Murderball (R) *** 1/2

Keith Cavill, Joe Soares, Mark Zupan
Directed by Henry Alex Rubin, Dana Adam Shapiro
3:30 p.m., Saturday, June 11

"I'm in a wheelchair. This sucks." So says Keith Cavill, a quadriplegic who lost the use of his legs and much of the use of his hands in a motocross accident and is just attempting to adjust to life out of rehab. It's the closest to self-pity that anyone in the entertaining documentary Murderball ever comes. The film follows quadriplegics who engage in the titular sport, more commonly known as wheelchair rugby. In specially modified chairs, the disabled athletes compete in a rough, full-contact game played on a basketball court. They're as physical and as boisterous as any other athletes, talking trash and indulging in rivalries.

Directors Henry Alex Rubin and Dana Adam Shapiro don't patronize their subjects or their audience, portraying the players realistically and sympathetically but without kid gloves. They delve into such touchy subjects as the sexuality of quadriplegics and the guilt of one man who was responsible for his friend's confinement to a wheelchair. Mostly though, the film is exuberant and exciting, and Rubin and Shapiro have done a good job of finding charismatic subjects.
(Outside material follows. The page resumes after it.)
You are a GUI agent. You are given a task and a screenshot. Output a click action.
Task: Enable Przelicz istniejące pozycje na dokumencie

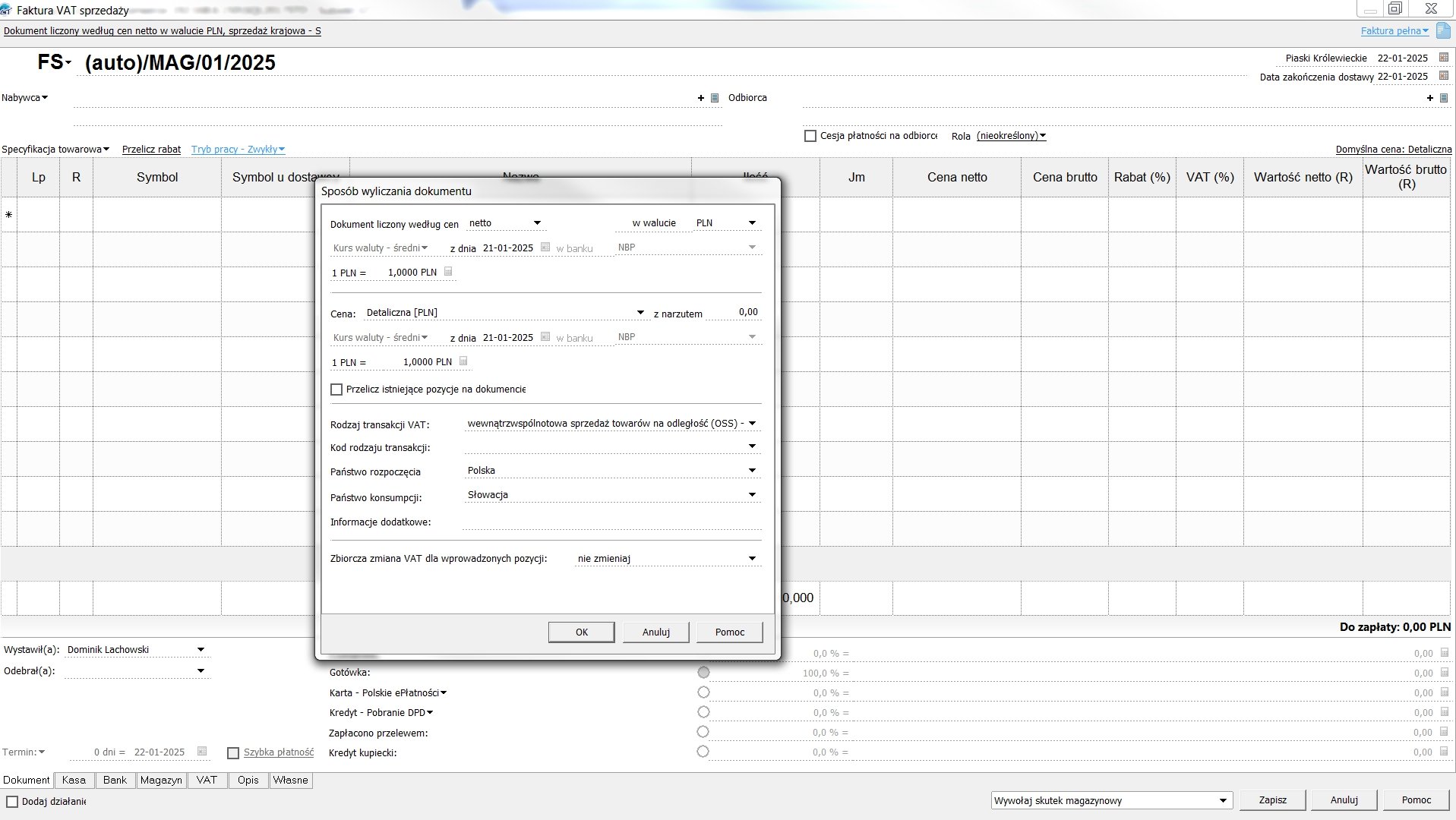pos(336,390)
They luck out, too, by stumbling onto a rivalry worthy of any good sports movie. Former USA Paralympic team player Joe Soares, cut from the squad, defects to the Canadian team as head coach, and the two countries engage in a tense, close game at the 2002 World Championships in Sweden. Soares and his team win by a nose, setting up a grudge match at the 2004 Paralympics in Athens.

Rubin and Shapiro perhaps spend a little too much time with the competitive, sometimes abrasive Soares, especially since some of the Team USA players who get less screen time appear just as interesting. Their other star is USA player Mark Zupan, whose complex relationship with the friend whose drunk driving caused his injuries is fascinating and a bit underplayed.

Murderball is so eager to show quadriplegics living normal lives that it could be accused of downplaying the hardships that go along with such injuries, but given how often we've seen disabled people struggling to get by, the opposite portrayal is refreshing. Whenever things get too upbeat, Rubin and Shapiro can always cut to the struggling Cavill, although by film's end, even he seems about to change his life with the transformative power of rugby.